His abrasive and determined style was vital in pushing through the 1993 merger of the UK's Reed International and its Dutch counterpart Elsevier.

Few industrialists would have had the necessary drive to overcome the inbred inertia of two such very different corporate cultures, as well as the stamina to deal with the fiendishly complex logistical and technical problems involved. Mr Davis, sternly schooled in the single-minded culture of J Sainsbury, was perfect for the job. Without him, the idea would probably have sunk without trace somewhere in the middle of the North Sea.

Even by Anglo Saxon standards, however, Mr Davis's management style was autocratic and egocentric. To the collegiately minded Dutch he must have seemed like the co-chairman from hell.

He certainly won few Continental fans with his high-handed derecognition of the print and press unions. Many in the Dutch group's management, raised on the tradition of compulsory worker participation, were as scandalised as their staff.

The official line on his departure - and there seems no reason to doubt its veracity - is that Mr Davis refused to settle for an airy, hands-off, strategic co-chairman's role. The Reed Elsevier board saw his job as setting an overall framework in conjunction with Peter Vinken, his Elsevier opposite number. The nitty-gritty of running the group was to be left to the co-chief executives of each company.

That was not a role which satisfied Mr Davis's itchy fingers; having tried it out since last September, he settled for an amicable divorce.

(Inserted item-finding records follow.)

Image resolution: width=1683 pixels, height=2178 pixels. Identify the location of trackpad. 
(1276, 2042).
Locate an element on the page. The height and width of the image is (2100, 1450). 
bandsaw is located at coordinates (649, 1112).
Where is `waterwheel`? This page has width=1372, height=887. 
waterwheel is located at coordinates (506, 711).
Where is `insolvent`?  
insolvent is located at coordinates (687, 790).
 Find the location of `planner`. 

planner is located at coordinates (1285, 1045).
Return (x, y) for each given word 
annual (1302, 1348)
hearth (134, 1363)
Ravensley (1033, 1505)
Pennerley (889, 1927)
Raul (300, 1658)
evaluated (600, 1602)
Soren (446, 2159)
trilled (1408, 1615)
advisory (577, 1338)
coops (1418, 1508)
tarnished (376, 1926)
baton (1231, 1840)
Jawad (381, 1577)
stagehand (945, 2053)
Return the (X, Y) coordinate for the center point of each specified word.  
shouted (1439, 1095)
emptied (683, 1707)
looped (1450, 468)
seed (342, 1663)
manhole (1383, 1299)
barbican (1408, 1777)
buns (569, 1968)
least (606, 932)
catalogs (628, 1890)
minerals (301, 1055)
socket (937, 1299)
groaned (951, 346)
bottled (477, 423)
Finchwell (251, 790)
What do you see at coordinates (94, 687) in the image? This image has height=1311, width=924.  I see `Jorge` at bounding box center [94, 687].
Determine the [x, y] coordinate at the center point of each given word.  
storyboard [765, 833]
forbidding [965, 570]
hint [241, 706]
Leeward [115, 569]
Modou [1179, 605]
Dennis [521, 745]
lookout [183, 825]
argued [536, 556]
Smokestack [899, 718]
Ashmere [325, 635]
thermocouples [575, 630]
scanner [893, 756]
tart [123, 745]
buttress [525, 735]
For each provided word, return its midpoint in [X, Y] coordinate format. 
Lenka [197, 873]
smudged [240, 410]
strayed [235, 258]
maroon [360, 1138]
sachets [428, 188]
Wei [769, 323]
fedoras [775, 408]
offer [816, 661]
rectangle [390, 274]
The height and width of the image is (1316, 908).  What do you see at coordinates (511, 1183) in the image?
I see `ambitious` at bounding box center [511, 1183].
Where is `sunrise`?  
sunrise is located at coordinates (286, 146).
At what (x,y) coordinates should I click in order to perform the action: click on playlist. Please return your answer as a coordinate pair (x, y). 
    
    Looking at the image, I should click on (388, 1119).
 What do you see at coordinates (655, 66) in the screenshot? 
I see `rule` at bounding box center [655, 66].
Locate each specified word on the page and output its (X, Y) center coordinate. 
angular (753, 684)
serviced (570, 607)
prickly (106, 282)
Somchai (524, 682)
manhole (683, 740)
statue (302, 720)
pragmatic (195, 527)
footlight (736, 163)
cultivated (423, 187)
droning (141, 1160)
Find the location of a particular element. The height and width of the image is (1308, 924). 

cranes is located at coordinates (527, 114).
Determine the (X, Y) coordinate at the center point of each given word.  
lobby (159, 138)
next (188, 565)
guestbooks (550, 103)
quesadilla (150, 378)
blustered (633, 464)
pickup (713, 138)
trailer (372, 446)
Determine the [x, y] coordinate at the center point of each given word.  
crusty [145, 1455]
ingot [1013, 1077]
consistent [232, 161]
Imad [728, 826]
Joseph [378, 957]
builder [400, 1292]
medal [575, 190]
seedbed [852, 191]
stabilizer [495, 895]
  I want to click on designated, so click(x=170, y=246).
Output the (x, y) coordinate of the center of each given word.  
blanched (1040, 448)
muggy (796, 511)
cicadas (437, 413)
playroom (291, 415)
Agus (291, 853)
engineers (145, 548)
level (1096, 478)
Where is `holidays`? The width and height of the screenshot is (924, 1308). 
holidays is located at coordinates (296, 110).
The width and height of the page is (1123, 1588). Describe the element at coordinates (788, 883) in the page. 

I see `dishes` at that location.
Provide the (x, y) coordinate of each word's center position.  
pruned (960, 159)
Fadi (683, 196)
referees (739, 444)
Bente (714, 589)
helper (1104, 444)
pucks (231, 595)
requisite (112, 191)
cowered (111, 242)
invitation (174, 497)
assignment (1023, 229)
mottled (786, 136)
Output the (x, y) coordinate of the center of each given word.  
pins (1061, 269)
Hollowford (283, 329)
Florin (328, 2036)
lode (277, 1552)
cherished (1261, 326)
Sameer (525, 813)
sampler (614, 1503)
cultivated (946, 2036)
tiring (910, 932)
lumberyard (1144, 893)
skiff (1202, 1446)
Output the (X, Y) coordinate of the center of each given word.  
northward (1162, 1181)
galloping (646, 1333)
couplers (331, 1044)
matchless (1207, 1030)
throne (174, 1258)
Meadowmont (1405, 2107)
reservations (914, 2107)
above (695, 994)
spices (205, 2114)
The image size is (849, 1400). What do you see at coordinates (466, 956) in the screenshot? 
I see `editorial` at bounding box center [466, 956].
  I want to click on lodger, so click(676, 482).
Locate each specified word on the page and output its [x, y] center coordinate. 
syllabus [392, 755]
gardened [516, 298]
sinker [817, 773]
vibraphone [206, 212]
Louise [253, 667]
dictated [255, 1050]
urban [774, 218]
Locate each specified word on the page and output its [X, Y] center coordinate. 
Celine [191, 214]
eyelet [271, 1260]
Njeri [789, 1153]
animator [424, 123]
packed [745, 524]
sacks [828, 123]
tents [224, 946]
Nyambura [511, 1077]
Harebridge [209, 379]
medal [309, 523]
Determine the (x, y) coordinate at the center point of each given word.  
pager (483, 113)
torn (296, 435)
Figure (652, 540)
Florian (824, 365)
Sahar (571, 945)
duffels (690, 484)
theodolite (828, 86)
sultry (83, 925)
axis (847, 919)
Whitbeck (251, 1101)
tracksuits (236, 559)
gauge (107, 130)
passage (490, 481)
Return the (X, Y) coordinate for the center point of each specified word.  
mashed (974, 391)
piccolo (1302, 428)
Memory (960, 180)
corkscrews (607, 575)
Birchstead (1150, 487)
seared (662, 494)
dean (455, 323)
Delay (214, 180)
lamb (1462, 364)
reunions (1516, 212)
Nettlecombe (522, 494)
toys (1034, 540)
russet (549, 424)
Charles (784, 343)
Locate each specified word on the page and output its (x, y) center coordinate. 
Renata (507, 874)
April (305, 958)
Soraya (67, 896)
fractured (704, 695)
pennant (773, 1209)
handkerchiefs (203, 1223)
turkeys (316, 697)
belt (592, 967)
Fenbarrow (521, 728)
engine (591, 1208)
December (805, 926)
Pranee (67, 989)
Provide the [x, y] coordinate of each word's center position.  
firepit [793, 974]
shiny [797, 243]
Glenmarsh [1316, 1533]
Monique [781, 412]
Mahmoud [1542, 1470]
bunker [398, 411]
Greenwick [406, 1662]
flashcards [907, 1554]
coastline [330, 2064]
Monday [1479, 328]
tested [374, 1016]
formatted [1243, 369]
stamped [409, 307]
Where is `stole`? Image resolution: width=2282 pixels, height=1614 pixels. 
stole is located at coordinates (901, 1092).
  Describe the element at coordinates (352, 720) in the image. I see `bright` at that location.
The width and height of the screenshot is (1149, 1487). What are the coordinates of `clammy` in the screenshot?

There seems nothing in this to upset investors, a conclusion the share price - which rebounded nicely once analysts had satisfied themselves nothing untoward was going on - seemed to support. Shell and Unilever have both grown and prospered with similar twinned corporate structures.

Clearly it was not an environment Mr Davis found to his liking. One is left to wonder what campaign he will find to catch his eye next. Having created so much shareholder value at Reed, he won't be short of offers.